(Records begins)

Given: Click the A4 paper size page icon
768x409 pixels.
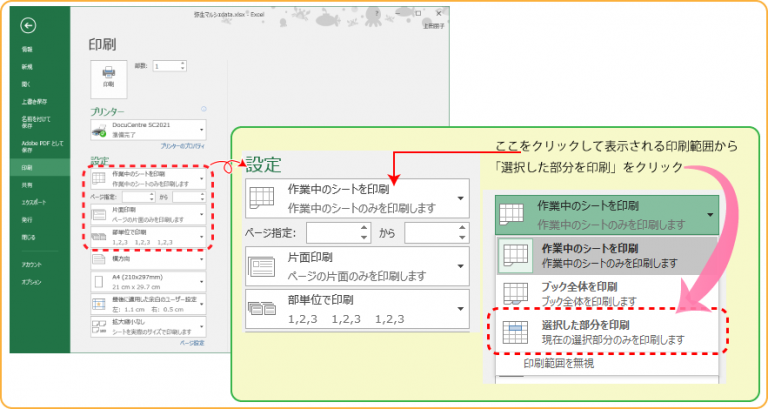Looking at the screenshot, I should point(98,280).
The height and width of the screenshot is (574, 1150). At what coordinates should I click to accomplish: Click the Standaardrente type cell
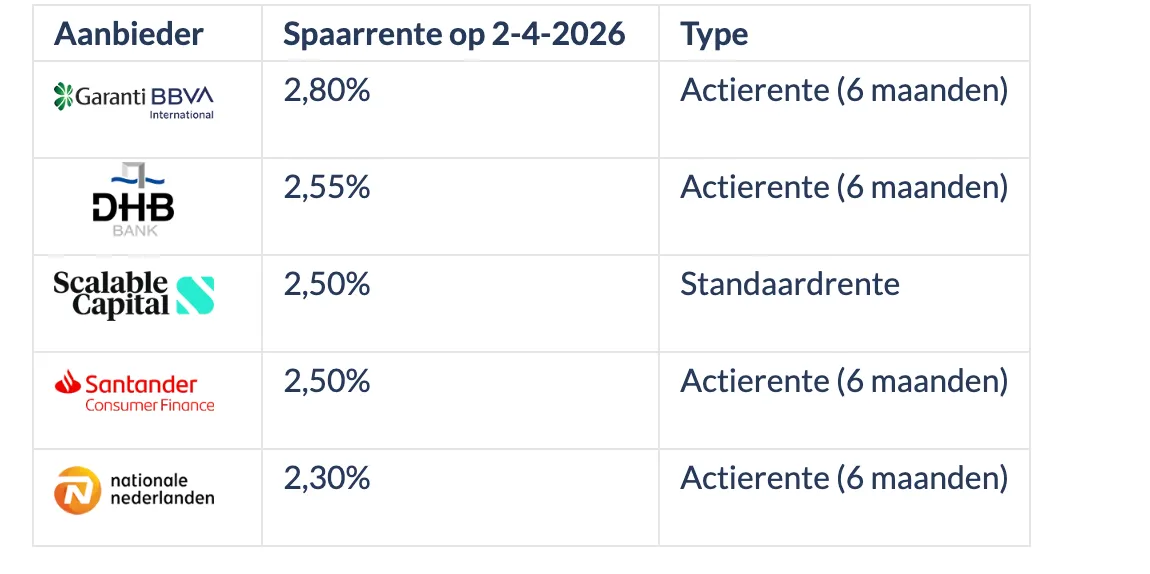point(789,284)
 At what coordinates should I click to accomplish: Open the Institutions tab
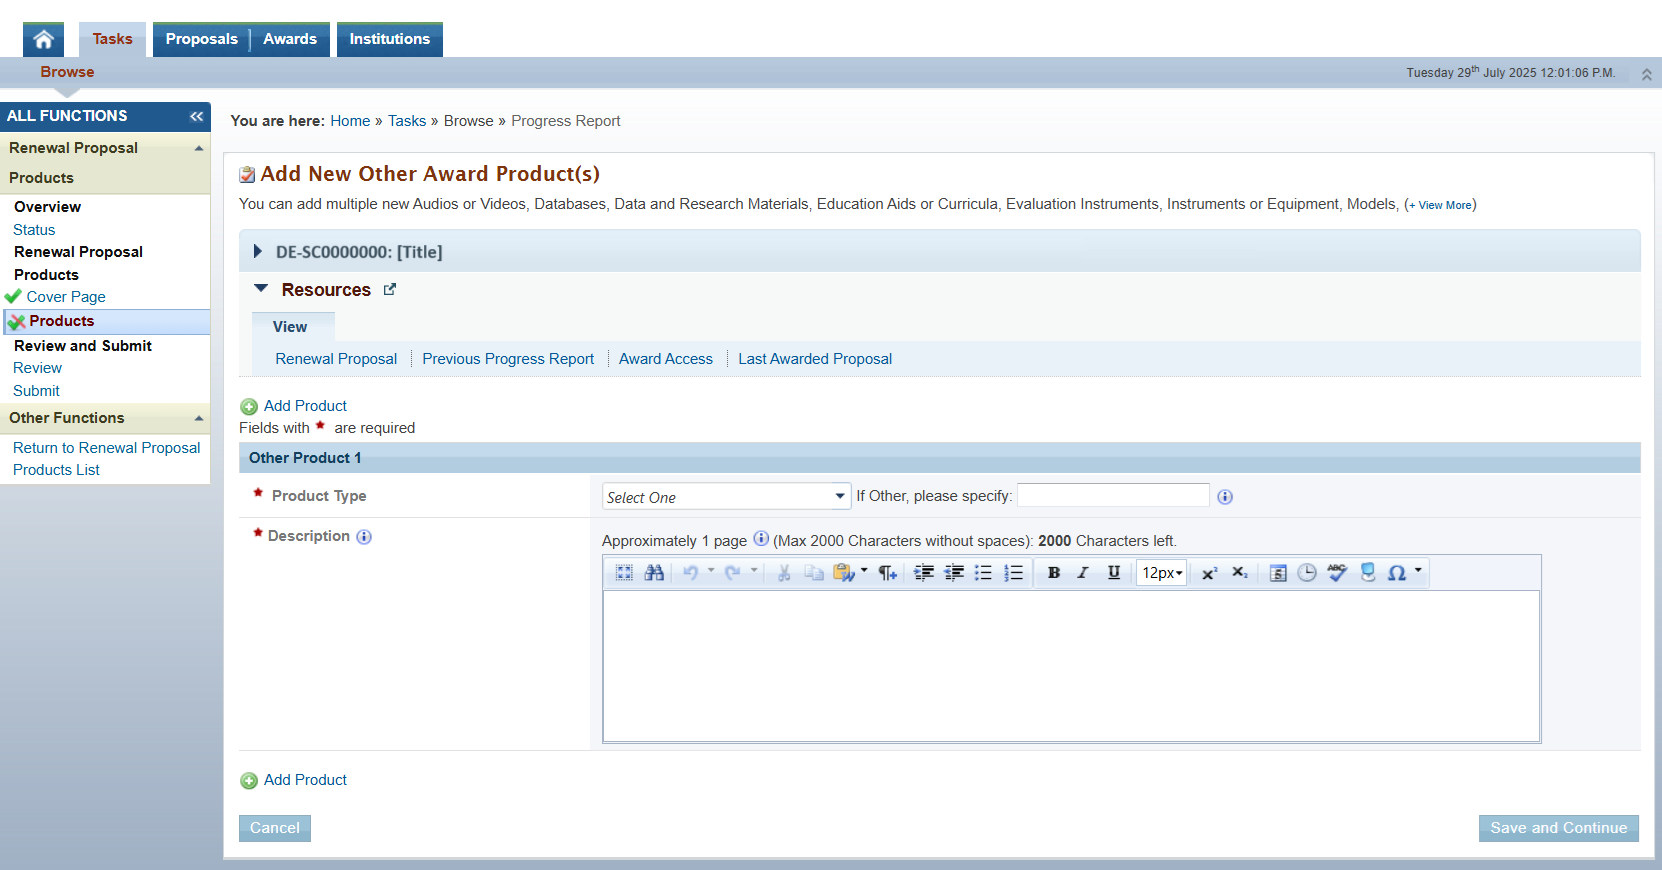389,39
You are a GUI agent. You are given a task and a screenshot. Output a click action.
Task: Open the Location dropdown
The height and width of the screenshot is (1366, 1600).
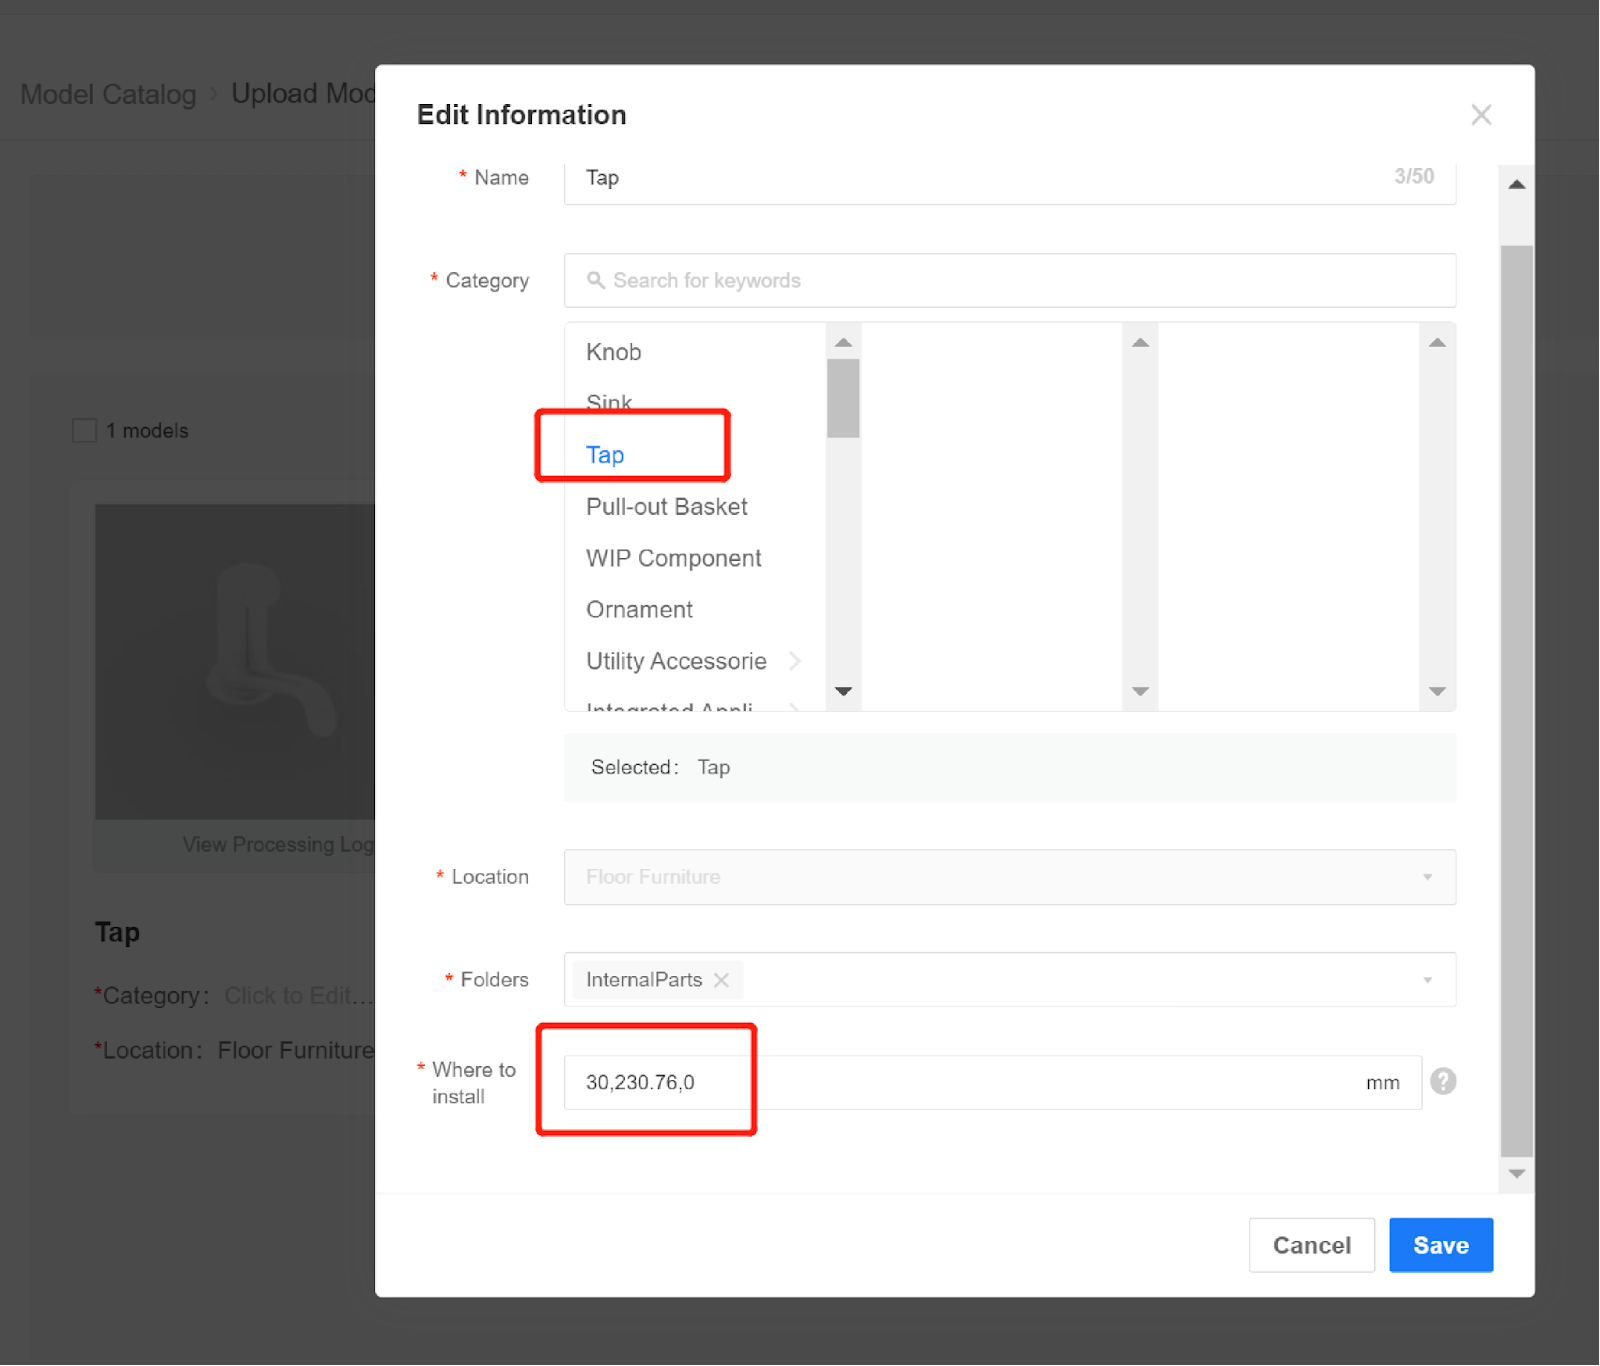tap(1009, 877)
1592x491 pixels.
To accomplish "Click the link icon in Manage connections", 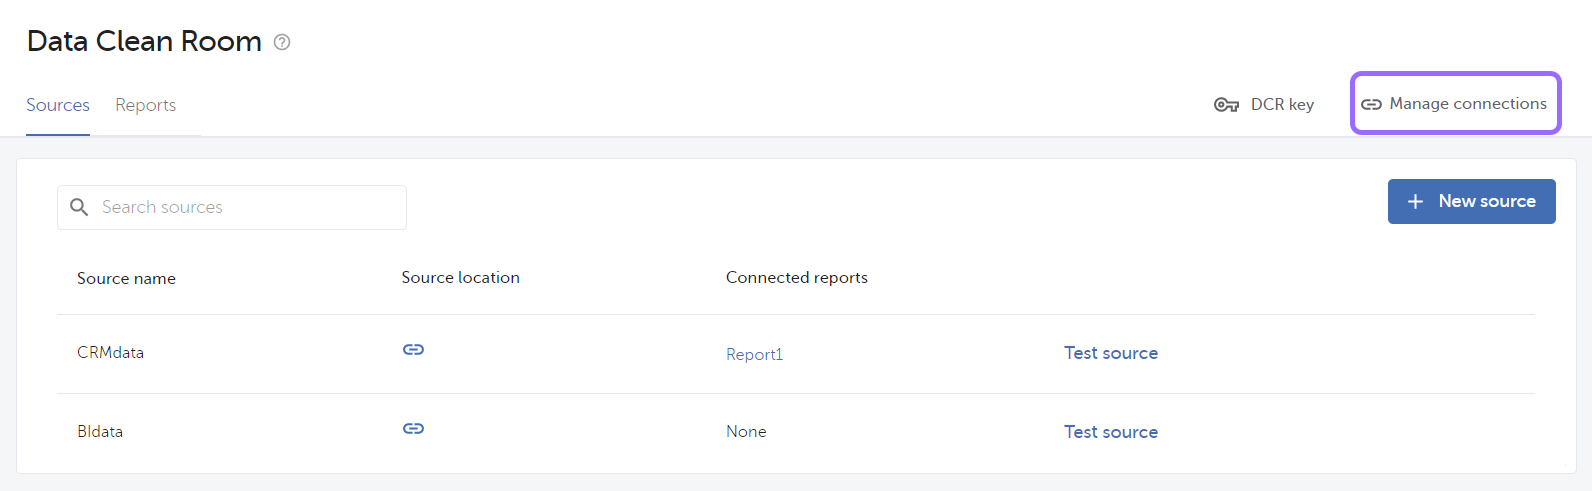I will tap(1371, 104).
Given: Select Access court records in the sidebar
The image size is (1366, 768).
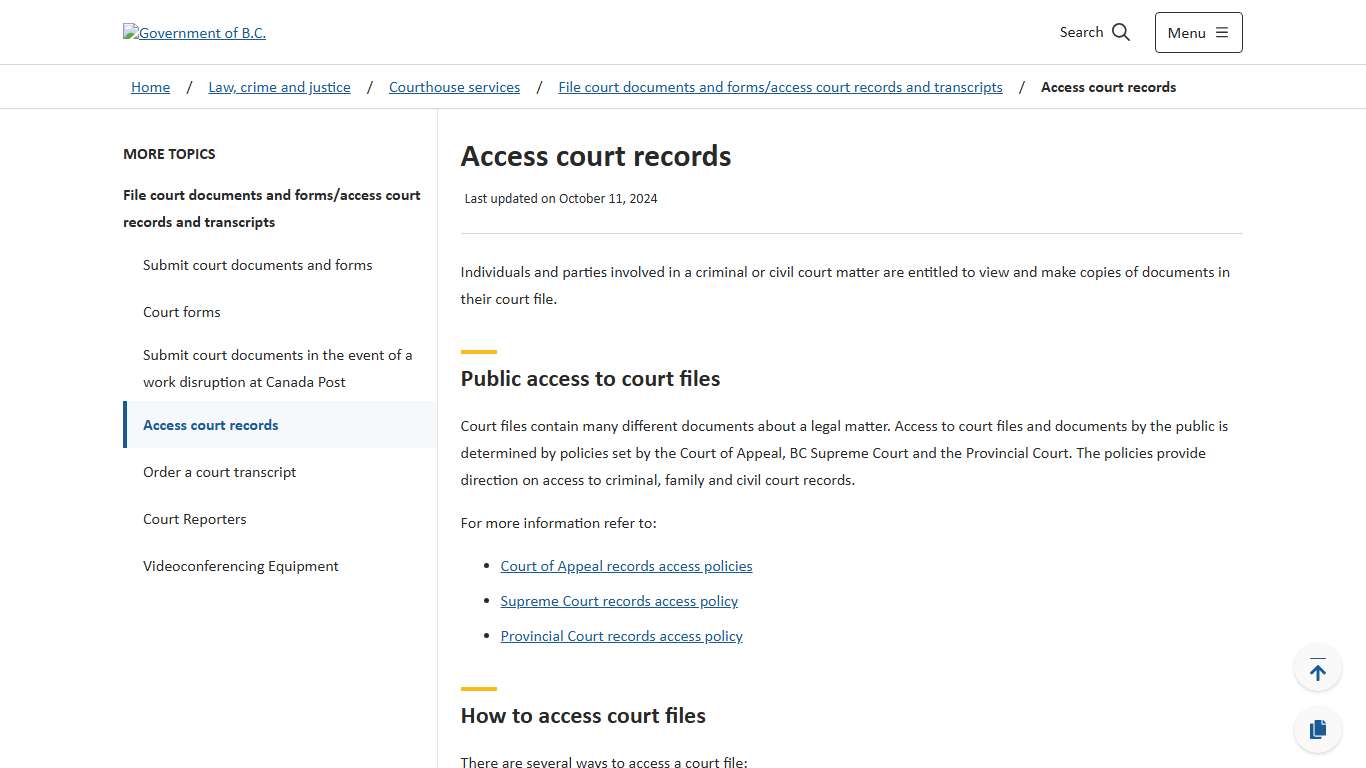Looking at the screenshot, I should click(x=210, y=424).
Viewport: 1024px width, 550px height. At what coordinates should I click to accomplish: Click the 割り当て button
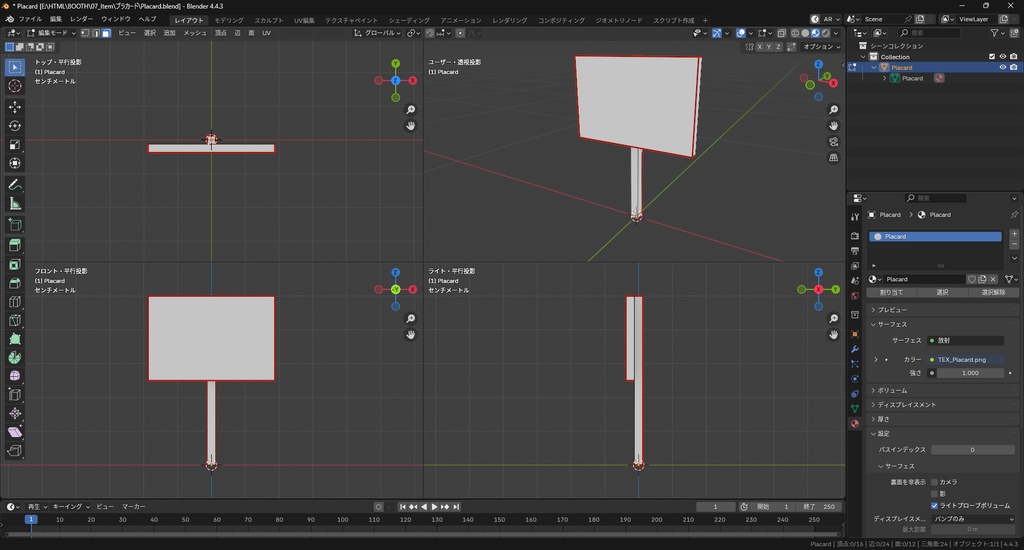(x=890, y=293)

(Records ends)

▶ **Exercise brief**:
The answer must be the lines above, word for word, from the first one through the line with "Task: Open the Location dropdown", pictures excluded.

▶ **Result for this task**:
Given: Click the A4 paper size page icon
768x409 pixels.
Looking at the screenshot, I should point(98,280).
The height and width of the screenshot is (574, 1150). At what coordinates should I click to accomplish: Click the Standaardrente type cell
point(789,284)
 At what coordinates should I click to accomplish: Open the Institutions tab
389,39
You are a GUI agent. You are given a task and a screenshot. Output a click action.
Task: Open the Location dropdown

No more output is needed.